**ENTRIES SUPPLIED:**

-------

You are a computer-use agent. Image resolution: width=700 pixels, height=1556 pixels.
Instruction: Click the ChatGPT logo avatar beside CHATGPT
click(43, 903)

-------

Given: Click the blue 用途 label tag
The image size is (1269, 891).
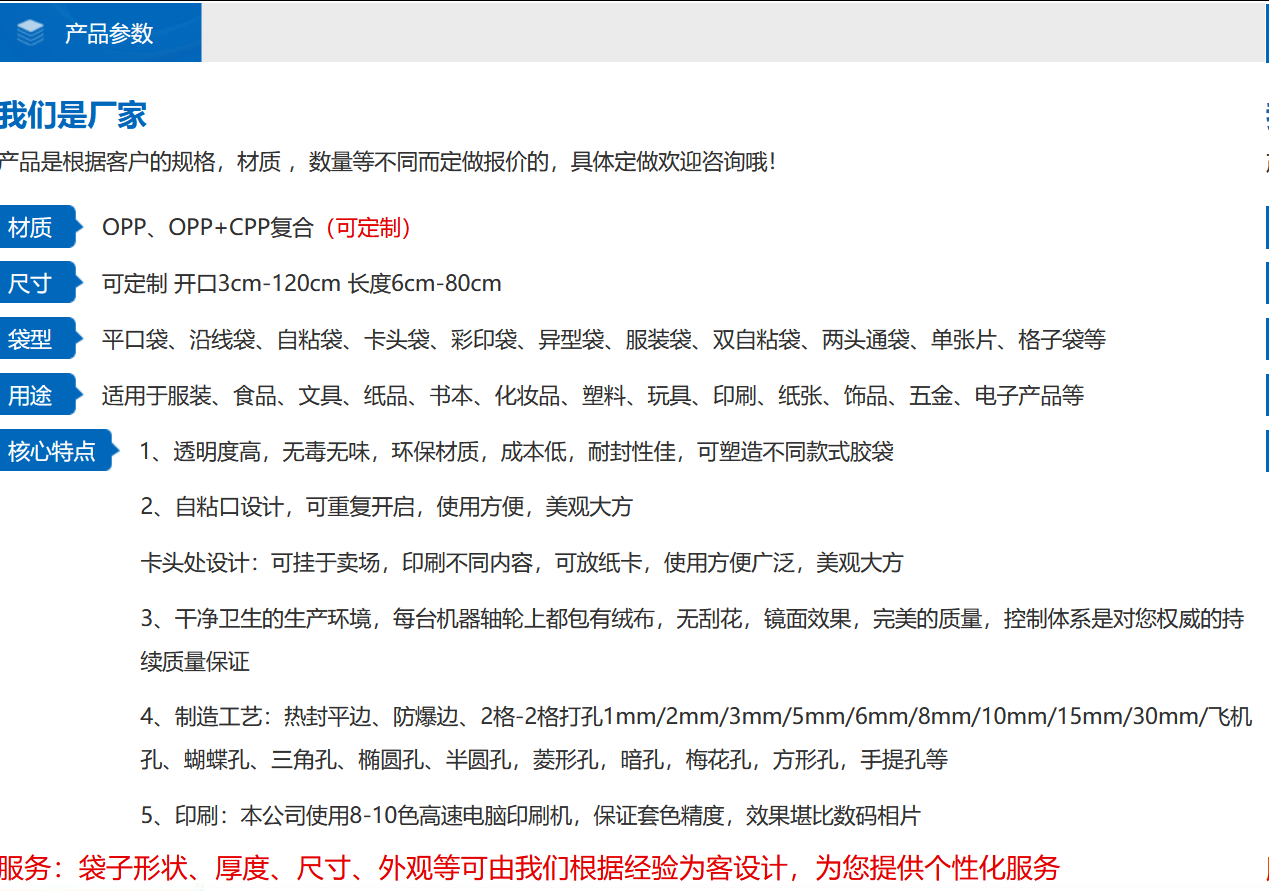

-------

**TO DO:** Arrange as a Markdown table with the columns Row and Text the lines from the line containing "Given: Click the blue 用途 label tag" up to and including the line containing "The image size is (1269, 891).", leaving out any blank lines.

**FULL RESPONSE:**
| Row | Text |
|---|---|
| 1 | Given: Click the blue 用途 label tag |
| 2 | The image size is (1269, 891). |